Facts of the Case

  • Business & Acquisition: The appellant/assessee company was engaged in electricity generation and supply. In 1964, its units at Bilaspur and Katni were compulsorily acquired by the Government of Madhya Pradesh.
  • Initial Returns: The initial compensation was fixed at ₹5,85,000. The assessee filed its return for the Assessment Year (AY) 1965-66, and the assessment was completed at a loss of ₹56,611 on January 13, 1969.
  • Dispute & Litigation: A dispute arose over the valuation of the assets, leading to arbitration. The Umpire enhanced the compensation, which was subsequently challenged. The Madhya Pradesh High Court passed an order in 1971, and the litigation finally culminated in a Supreme Court judgment dated July 24, 1985, which modified the compensation.
  • Re-opening of Assessment: The assessee received an enhanced payment in the previous year 1978-79 (relatable to AY 1979-80) and deposited it in a nationalized bank, claiming exemption under Section 54-E.
  • Notice Issued: On November 15, 1981, the Income Tax Officer (ITO) issued a notice under Section 148 to re-open the assessment of AY 1965-66 (beyond the 8-year limit but within 16 years). The ITO claimed that Long-Term Capital Gains (LTCG) had escaped assessment because the primary transfer occurred in 1964.

Issues Involved

  1. Whether the Tribunal was justified in holding that the re-assessment proceedings under Section 147(a) read with Section 148 of the Income-tax Act, 1961 were validly initiated?
  2. Whether a mechanical "rubber stamp" approval affixed by the Central Board of Direct Taxes (CBDT) constitutes a valid sanction under Section 151(1) of the Income-tax Act for re-opening an assessment?

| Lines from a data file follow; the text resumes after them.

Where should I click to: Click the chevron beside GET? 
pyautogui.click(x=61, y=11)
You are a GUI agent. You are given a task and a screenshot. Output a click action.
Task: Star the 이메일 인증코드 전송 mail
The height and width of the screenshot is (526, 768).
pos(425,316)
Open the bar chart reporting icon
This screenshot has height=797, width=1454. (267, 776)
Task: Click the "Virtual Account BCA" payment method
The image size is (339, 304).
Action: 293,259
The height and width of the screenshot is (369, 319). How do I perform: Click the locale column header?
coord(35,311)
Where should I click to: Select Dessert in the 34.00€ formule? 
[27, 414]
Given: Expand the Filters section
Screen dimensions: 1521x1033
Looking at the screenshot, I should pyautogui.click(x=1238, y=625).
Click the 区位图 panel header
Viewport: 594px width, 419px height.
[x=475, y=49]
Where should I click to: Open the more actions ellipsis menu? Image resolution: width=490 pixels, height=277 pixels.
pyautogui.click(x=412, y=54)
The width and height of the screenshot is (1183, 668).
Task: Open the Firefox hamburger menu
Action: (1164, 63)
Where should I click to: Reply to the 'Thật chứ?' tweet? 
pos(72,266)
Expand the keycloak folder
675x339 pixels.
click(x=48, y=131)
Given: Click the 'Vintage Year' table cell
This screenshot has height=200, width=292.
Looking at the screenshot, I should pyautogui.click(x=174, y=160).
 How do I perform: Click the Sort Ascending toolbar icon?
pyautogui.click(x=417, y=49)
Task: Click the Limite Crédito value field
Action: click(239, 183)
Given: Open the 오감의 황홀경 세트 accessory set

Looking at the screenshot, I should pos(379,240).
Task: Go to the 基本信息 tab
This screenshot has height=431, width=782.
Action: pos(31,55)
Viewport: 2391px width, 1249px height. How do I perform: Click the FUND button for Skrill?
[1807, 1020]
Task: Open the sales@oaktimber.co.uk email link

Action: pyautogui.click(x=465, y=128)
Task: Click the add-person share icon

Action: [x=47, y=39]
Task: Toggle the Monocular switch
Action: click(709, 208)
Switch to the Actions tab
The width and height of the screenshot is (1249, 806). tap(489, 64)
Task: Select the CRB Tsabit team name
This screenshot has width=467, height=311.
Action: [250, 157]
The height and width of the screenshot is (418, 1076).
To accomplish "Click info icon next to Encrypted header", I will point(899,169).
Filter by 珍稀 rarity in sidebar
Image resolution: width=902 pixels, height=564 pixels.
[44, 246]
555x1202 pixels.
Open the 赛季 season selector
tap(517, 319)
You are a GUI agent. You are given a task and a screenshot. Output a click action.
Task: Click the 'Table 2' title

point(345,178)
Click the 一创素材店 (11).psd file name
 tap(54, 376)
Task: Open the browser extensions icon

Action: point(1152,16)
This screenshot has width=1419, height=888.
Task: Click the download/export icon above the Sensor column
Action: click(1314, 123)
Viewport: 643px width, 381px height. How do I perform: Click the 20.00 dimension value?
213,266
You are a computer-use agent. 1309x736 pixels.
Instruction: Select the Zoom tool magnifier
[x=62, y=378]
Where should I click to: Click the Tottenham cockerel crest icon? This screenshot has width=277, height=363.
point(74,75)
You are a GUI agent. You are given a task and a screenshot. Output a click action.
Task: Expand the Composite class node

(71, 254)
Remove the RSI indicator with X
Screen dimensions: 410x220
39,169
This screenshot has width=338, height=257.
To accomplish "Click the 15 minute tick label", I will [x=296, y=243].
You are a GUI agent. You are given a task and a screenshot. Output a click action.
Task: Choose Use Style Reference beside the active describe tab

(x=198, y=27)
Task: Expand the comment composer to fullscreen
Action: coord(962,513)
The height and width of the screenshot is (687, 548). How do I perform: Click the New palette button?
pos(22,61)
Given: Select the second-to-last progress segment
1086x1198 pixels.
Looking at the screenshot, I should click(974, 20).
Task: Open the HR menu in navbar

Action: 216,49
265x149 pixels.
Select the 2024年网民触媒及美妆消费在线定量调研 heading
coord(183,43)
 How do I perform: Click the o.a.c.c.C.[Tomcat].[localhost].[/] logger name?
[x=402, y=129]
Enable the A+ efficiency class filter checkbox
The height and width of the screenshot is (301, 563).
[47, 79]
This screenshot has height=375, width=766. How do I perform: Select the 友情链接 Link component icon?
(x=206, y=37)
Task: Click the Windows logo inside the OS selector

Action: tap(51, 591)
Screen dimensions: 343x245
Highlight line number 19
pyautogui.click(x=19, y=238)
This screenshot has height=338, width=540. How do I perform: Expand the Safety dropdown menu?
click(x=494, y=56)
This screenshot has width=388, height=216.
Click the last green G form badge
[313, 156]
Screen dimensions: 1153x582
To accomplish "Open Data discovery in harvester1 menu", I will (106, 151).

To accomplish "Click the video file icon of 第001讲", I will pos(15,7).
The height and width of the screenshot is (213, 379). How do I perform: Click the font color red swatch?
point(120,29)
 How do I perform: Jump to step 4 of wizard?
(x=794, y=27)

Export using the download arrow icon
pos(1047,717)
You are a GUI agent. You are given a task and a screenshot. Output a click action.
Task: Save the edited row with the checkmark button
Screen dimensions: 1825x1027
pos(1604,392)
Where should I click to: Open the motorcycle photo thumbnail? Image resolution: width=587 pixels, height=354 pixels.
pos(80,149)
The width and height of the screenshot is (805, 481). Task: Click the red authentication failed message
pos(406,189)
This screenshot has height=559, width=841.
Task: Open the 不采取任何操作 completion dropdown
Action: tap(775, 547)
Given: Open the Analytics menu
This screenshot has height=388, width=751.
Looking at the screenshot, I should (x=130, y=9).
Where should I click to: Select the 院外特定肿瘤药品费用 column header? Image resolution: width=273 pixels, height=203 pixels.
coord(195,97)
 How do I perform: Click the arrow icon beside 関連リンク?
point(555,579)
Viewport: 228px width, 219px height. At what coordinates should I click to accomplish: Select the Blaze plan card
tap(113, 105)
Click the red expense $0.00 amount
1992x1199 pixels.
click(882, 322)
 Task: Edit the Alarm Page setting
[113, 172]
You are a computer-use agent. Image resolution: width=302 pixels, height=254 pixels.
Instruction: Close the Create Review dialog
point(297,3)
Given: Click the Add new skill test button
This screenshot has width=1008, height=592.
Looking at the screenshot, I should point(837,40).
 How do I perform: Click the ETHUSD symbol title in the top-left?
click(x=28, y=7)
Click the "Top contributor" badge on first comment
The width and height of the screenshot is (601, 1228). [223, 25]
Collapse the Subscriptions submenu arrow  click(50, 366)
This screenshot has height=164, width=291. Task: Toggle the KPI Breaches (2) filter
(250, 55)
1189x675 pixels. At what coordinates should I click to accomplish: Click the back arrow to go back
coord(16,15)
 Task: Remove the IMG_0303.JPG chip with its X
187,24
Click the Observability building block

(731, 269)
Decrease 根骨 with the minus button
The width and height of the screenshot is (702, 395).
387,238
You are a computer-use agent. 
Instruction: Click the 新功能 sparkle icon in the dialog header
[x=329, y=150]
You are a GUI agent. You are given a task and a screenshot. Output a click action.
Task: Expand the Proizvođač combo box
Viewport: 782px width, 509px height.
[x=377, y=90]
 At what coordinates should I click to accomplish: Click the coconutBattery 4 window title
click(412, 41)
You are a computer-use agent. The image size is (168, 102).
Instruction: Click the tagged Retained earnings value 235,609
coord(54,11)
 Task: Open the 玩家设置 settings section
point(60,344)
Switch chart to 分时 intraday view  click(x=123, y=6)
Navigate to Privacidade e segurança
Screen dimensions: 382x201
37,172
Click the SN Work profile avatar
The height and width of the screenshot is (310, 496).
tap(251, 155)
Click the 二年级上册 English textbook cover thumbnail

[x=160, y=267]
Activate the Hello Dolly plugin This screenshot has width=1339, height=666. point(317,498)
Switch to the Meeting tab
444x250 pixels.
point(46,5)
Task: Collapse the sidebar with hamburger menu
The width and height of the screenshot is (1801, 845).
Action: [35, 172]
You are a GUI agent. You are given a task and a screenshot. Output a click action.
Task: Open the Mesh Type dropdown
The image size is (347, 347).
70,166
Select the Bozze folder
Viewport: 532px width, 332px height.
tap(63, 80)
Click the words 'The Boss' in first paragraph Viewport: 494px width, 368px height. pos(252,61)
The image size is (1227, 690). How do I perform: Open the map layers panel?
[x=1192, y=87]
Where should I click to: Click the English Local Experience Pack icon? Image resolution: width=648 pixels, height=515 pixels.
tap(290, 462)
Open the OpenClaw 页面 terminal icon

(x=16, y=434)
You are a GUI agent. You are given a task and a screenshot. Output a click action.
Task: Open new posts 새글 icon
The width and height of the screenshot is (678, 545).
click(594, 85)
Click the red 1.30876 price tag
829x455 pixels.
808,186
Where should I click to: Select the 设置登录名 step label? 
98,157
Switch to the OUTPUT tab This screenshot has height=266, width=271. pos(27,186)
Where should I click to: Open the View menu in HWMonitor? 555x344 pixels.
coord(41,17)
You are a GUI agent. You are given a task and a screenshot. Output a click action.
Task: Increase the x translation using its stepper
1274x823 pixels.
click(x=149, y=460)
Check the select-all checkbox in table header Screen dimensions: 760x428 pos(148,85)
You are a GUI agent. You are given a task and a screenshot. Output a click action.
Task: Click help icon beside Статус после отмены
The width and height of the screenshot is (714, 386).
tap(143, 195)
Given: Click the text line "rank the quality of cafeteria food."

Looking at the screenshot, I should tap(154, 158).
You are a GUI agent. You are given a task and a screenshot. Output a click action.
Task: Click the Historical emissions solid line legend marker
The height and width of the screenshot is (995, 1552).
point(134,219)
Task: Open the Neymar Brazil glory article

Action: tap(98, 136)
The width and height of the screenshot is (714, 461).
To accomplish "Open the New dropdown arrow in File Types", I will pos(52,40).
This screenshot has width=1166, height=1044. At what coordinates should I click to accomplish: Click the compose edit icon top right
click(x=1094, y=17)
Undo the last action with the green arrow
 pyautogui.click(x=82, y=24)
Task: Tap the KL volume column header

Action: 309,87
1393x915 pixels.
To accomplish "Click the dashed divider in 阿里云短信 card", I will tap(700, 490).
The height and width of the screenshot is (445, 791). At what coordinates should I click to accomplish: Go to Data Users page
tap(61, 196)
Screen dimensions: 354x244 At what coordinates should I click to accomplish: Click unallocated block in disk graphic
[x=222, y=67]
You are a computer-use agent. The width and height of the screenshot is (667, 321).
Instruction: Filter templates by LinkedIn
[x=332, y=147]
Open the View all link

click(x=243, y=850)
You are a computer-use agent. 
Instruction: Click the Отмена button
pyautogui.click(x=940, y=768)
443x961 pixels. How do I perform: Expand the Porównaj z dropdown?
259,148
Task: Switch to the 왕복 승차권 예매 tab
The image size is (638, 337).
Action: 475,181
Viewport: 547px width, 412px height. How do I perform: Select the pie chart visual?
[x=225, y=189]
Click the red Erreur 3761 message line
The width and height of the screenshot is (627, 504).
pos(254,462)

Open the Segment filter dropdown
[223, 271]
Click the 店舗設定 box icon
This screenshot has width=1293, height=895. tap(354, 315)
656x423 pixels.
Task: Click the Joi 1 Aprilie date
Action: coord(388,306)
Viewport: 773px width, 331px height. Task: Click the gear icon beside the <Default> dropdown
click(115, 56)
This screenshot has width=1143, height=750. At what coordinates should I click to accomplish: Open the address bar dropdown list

Petitioner’s (Assessee’s) Arguments

  • Lack of Sanction/Mind Application: The notice under Section 148 was issued beyond 8 years. Under Section 151(1), a prerequisite satisfaction of the Board was mandatory. The approval proforma merely had a mechanical rubber stamp reading "Yes. The Board is satisfied", signed by an Under Secretary, demonstrating an absolute non-application of mind.
  • Full and True Disclosure: The assessee made a full disclosure of primary facts. The pending litigation and the arbitration report formed a part of the report of the Board of Directors filed along with the returns.
  • Inchoate Right: The final compensation was not determined or determinable during the original assessment period because the matter was sub judice. No debt had accrued until final judicial determination.
  • No Retrospective Re-opening for Exemption Evading: The revenue cannot re-open a closed assessment of AY 1965-66 simply because the assessee legally claimed the statutory benefit of Section 54-E when the enhanced compensation was actually received in AY 1979-80.

Respondent’s (Revenue’s) Arguments

  • Escaped Assessment: The transfer of capital assets took place in 1964. Therefore, any capital gains arising out of the transaction were liable to tax in the assessment year when the transfer took place (AY 1965-66) and had escaped assessment.
  • Valid Initiation: The revenue maintained that the assessee failed to fully and truly disclose the exact capital gains in the original returns, thereby making the re-assessment under Section 147(a) valid.

Court Order / Findings

  • On Section 151 (Rubber-Stamping): The High Court held that the "rubber-stamp" endorsement suggests that the decision was taken in a mechanical manner. Reasons are the vital link between the material on record and the conclusion. Affixing a mere stamp without recording brief administrative or quasi-judicial reasons fails the test of judicial scrutiny and proves non-application of mind.
  • On Section 147 (Duty to Disclose): The Court noted that the assessee is only required to disclose primary facts. The pending litigation details were explicitly disclosed in the Directors' Report. It is not the duty of the assessee to guide the ITO on what legal inferences to draw.
  • On Accrual of Capital Gains: Relying on supreme judicial precedents, the Court confirmed that in compulsory acquisitions, an enhanced compensation claim remains an inchoate right. Income does not accrue until it is judicially determined and a debt is credited in favor of the assessee. The finality was achieved through the Supreme Court in 1985, and the assessee rightly disclosed it upon receipt.
  • Conclusion: The Delhi High Court quashed the Section 148 notice and all subsequent proceedings, answering both questions of law in favor of the appellant/assessee.

Important Clarification

  • Mechanical Approvals: A mechanical approval via a rubber stamp under Section 151 is structurally defective and renders a re-assessment notice legally unsustainable.
  • Inchoate Rights: Enhanced compensation under compulsory acquisition does not generate taxable capital gains until it attains finality through judicial determination.

Sections Involved

  • Section 45(1): Capital Gains.
  • Section 54-E: Capital gains on transfer of capital assets not to be charged in certain cases.
  • Section 147(a) & 147(b): Income escaping assessment.
  • Section 148: Issue of notice where income has escaped assessment.
  • Section 149(1)(a): Time limit for notice.
  • Section 151(1): Sanction for issue of notice.